> Stored records
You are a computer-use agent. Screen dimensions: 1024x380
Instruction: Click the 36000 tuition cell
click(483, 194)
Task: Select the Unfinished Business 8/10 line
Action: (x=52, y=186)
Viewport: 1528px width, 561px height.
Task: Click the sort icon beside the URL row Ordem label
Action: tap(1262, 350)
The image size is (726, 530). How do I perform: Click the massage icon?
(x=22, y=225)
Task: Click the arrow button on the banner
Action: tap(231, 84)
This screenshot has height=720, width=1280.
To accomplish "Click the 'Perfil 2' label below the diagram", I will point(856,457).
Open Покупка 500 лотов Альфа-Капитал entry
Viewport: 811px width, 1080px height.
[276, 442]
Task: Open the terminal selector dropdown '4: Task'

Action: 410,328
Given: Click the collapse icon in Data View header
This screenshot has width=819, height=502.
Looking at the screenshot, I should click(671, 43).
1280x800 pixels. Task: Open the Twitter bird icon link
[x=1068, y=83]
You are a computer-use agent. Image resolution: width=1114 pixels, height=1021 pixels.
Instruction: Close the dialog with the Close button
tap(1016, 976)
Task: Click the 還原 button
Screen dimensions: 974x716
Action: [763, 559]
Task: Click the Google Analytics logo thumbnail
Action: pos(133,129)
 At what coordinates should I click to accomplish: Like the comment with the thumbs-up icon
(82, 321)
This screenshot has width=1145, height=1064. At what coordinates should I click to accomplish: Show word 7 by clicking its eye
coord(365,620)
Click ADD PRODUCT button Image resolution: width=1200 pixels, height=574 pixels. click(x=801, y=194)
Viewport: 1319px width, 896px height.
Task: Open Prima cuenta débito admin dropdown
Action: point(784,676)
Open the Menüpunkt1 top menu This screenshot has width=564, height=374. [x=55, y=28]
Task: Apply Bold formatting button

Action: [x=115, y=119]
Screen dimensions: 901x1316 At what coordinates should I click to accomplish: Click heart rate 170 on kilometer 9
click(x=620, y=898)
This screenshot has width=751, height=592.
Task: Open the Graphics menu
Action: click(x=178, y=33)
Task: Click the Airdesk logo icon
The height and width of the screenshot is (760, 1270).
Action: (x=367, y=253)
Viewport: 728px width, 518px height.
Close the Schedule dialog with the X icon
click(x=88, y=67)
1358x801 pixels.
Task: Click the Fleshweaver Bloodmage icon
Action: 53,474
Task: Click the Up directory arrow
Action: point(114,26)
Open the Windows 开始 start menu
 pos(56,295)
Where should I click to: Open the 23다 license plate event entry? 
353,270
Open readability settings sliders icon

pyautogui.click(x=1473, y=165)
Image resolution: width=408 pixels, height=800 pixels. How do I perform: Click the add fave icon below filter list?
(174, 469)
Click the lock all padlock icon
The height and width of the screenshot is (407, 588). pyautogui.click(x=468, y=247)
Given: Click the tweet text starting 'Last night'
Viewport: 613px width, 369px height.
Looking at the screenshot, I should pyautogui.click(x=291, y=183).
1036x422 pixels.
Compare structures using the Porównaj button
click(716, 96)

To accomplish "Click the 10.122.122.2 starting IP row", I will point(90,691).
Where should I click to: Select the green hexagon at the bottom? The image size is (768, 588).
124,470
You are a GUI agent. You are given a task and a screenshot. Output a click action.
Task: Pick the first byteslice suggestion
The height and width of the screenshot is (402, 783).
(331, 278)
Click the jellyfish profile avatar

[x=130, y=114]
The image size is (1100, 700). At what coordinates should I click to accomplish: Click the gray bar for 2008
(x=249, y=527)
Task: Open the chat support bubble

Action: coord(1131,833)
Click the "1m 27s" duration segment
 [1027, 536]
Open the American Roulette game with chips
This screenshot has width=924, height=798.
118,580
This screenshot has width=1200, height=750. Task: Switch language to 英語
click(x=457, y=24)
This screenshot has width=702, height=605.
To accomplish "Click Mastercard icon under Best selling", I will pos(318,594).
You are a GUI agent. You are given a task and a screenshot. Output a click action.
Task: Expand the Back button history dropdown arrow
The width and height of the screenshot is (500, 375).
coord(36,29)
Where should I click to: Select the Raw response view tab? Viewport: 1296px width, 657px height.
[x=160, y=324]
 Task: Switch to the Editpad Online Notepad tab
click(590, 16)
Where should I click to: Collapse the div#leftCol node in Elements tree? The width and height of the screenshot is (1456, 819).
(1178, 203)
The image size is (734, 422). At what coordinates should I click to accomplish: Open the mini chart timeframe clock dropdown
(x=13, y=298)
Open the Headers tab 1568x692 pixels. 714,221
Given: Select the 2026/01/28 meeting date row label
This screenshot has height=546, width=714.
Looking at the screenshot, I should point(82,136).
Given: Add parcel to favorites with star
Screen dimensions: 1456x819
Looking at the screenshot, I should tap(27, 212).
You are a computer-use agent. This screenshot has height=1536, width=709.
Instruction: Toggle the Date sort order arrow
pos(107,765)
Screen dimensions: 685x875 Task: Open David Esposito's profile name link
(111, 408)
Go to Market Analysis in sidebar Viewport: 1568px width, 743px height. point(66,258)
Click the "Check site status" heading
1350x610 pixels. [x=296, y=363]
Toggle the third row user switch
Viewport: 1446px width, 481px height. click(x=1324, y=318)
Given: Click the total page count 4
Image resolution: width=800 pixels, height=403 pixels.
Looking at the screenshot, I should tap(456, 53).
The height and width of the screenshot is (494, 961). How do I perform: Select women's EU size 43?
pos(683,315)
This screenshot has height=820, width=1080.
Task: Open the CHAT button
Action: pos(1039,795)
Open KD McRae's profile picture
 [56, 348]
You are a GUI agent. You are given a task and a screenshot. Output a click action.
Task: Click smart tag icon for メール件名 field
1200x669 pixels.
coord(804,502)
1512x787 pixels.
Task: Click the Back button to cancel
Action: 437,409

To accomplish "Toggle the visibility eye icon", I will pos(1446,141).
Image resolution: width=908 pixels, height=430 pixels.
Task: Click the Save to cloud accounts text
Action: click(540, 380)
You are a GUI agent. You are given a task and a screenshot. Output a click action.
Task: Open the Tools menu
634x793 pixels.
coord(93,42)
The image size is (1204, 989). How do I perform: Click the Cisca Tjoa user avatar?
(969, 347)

> ABOUT THIS TASK
Without omission, return all of the records exactly as given.

> WRITTEN RESPONSE
You are a computer-use agent. Screen dimensions: 1024x380
Instruction: Click the 36000 tuition cell
click(483, 194)
Task: Select the Unfinished Business 8/10 line
Action: (x=52, y=186)
Viewport: 1528px width, 561px height.
Task: Click the sort icon beside the URL row Ordem label
Action: tap(1262, 350)
The image size is (726, 530). How do I perform: Click the massage icon?
(x=22, y=225)
Task: Click the arrow button on the banner
Action: tap(231, 84)
This screenshot has height=720, width=1280.
To accomplish "Click the 'Perfil 2' label below the diagram", I will point(856,457).
Open Покупка 500 лотов Альфа-Капитал entry
Viewport: 811px width, 1080px height.
[276, 442]
Task: Open the terminal selector dropdown '4: Task'

Action: 410,328
Given: Click the collapse icon in Data View header
This screenshot has width=819, height=502.
Looking at the screenshot, I should click(671, 43).
1280x800 pixels. Task: Open the Twitter bird icon link
[x=1068, y=83]
You are a computer-use agent. Image resolution: width=1114 pixels, height=1021 pixels.
Instruction: Close the dialog with the Close button
tap(1016, 976)
Task: Click the 還原 button
Screen dimensions: 974x716
Action: [763, 559]
Task: Click the Google Analytics logo thumbnail
Action: pos(133,129)
 At what coordinates should I click to accomplish: Like the comment with the thumbs-up icon
(82, 321)
This screenshot has width=1145, height=1064. At what coordinates should I click to accomplish: Show word 7 by clicking its eye
coord(365,620)
Click ADD PRODUCT button Image resolution: width=1200 pixels, height=574 pixels. click(x=801, y=194)
Viewport: 1319px width, 896px height.
Task: Open Prima cuenta débito admin dropdown
Action: point(784,676)
Open the Menüpunkt1 top menu This screenshot has width=564, height=374. [x=55, y=28]
Task: Apply Bold formatting button

Action: [x=115, y=119]
Screen dimensions: 901x1316 At what coordinates should I click to accomplish: Click heart rate 170 on kilometer 9
click(x=620, y=898)
This screenshot has width=751, height=592.
Task: Open the Graphics menu
Action: click(x=178, y=33)
Task: Click the Airdesk logo icon
The height and width of the screenshot is (760, 1270).
Action: (x=367, y=253)
Viewport: 728px width, 518px height.
Close the Schedule dialog with the X icon
click(x=88, y=67)
1358x801 pixels.
Task: Click the Fleshweaver Bloodmage icon
Action: 53,474
Task: Click the Up directory arrow
Action: point(114,26)
Open the Windows 开始 start menu
 pos(56,295)
Where should I click to: Open the 23다 license plate event entry? 
353,270
Open readability settings sliders icon

pyautogui.click(x=1473, y=165)
Image resolution: width=408 pixels, height=800 pixels. How do I perform: Click the add fave icon below filter list?
(174, 469)
Click the lock all padlock icon
The height and width of the screenshot is (407, 588). pyautogui.click(x=468, y=247)
Given: Click the tweet text starting 'Last night'
Viewport: 613px width, 369px height.
Looking at the screenshot, I should pyautogui.click(x=291, y=183).
1036x422 pixels.
Compare structures using the Porównaj button
click(716, 96)

To accomplish "Click the 10.122.122.2 starting IP row", I will point(90,691).
Where should I click to: Select the green hexagon at the bottom? The image size is (768, 588).
124,470
You are a GUI agent. You are given a task and a screenshot. Output a click action.
Task: Pick the first byteslice suggestion
The height and width of the screenshot is (402, 783).
(331, 278)
Click the jellyfish profile avatar

[x=130, y=114]
The image size is (1100, 700). At what coordinates should I click to accomplish: Click the gray bar for 2008
(x=249, y=527)
Task: Open the chat support bubble

Action: coord(1131,833)
Click the "1m 27s" duration segment
 [1027, 536]
Open the American Roulette game with chips
This screenshot has width=924, height=798.
118,580
This screenshot has width=1200, height=750. Task: Switch language to 英語
click(x=457, y=24)
This screenshot has width=702, height=605.
To accomplish "Click Mastercard icon under Best selling", I will pos(318,594).
You are a GUI agent. You are given a task and a screenshot. Output a click action.
Task: Expand the Back button history dropdown arrow
The width and height of the screenshot is (500, 375).
coord(36,29)
Where should I click to: Select the Raw response view tab? Viewport: 1296px width, 657px height.
[x=160, y=324]
 Task: Switch to the Editpad Online Notepad tab
click(590, 16)
Where should I click to: Collapse the div#leftCol node in Elements tree? The width and height of the screenshot is (1456, 819).
(1178, 203)
The image size is (734, 422). At what coordinates should I click to accomplish: Open the mini chart timeframe clock dropdown
(x=13, y=298)
Open the Headers tab 1568x692 pixels. 714,221
Given: Select the 2026/01/28 meeting date row label
This screenshot has height=546, width=714.
Looking at the screenshot, I should point(82,136).
Given: Add parcel to favorites with star
Screen dimensions: 1456x819
Looking at the screenshot, I should tap(27, 212).
You are a computer-use agent. This screenshot has height=1536, width=709.
Instruction: Toggle the Date sort order arrow
pos(107,765)
Screen dimensions: 685x875 Task: Open David Esposito's profile name link
(111, 408)
Go to Market Analysis in sidebar Viewport: 1568px width, 743px height. point(66,258)
Click the "Check site status" heading
1350x610 pixels. [x=296, y=363]
Toggle the third row user switch
Viewport: 1446px width, 481px height. click(x=1324, y=318)
Given: Click the total page count 4
Image resolution: width=800 pixels, height=403 pixels.
Looking at the screenshot, I should tap(456, 53).
The height and width of the screenshot is (494, 961). How do I perform: Select women's EU size 43?
pos(683,315)
This screenshot has height=820, width=1080.
Task: Open the CHAT button
Action: pos(1039,795)
Open KD McRae's profile picture
 [56, 348]
You are a GUI agent. You are given a task and a screenshot. Output a click action.
Task: Click smart tag icon for メール件名 field
1200x669 pixels.
coord(804,502)
1512x787 pixels.
Task: Click the Back button to cancel
Action: 437,409

To accomplish "Toggle the visibility eye icon", I will pos(1446,141).
Image resolution: width=908 pixels, height=430 pixels.
Task: Click the Save to cloud accounts text
Action: click(540, 380)
You are a GUI agent. You are given a task and a screenshot. Output a click action.
Task: Open the Tools menu
634x793 pixels.
coord(93,42)
The image size is (1204, 989). How do I perform: Click the Cisca Tjoa user avatar?
(969, 347)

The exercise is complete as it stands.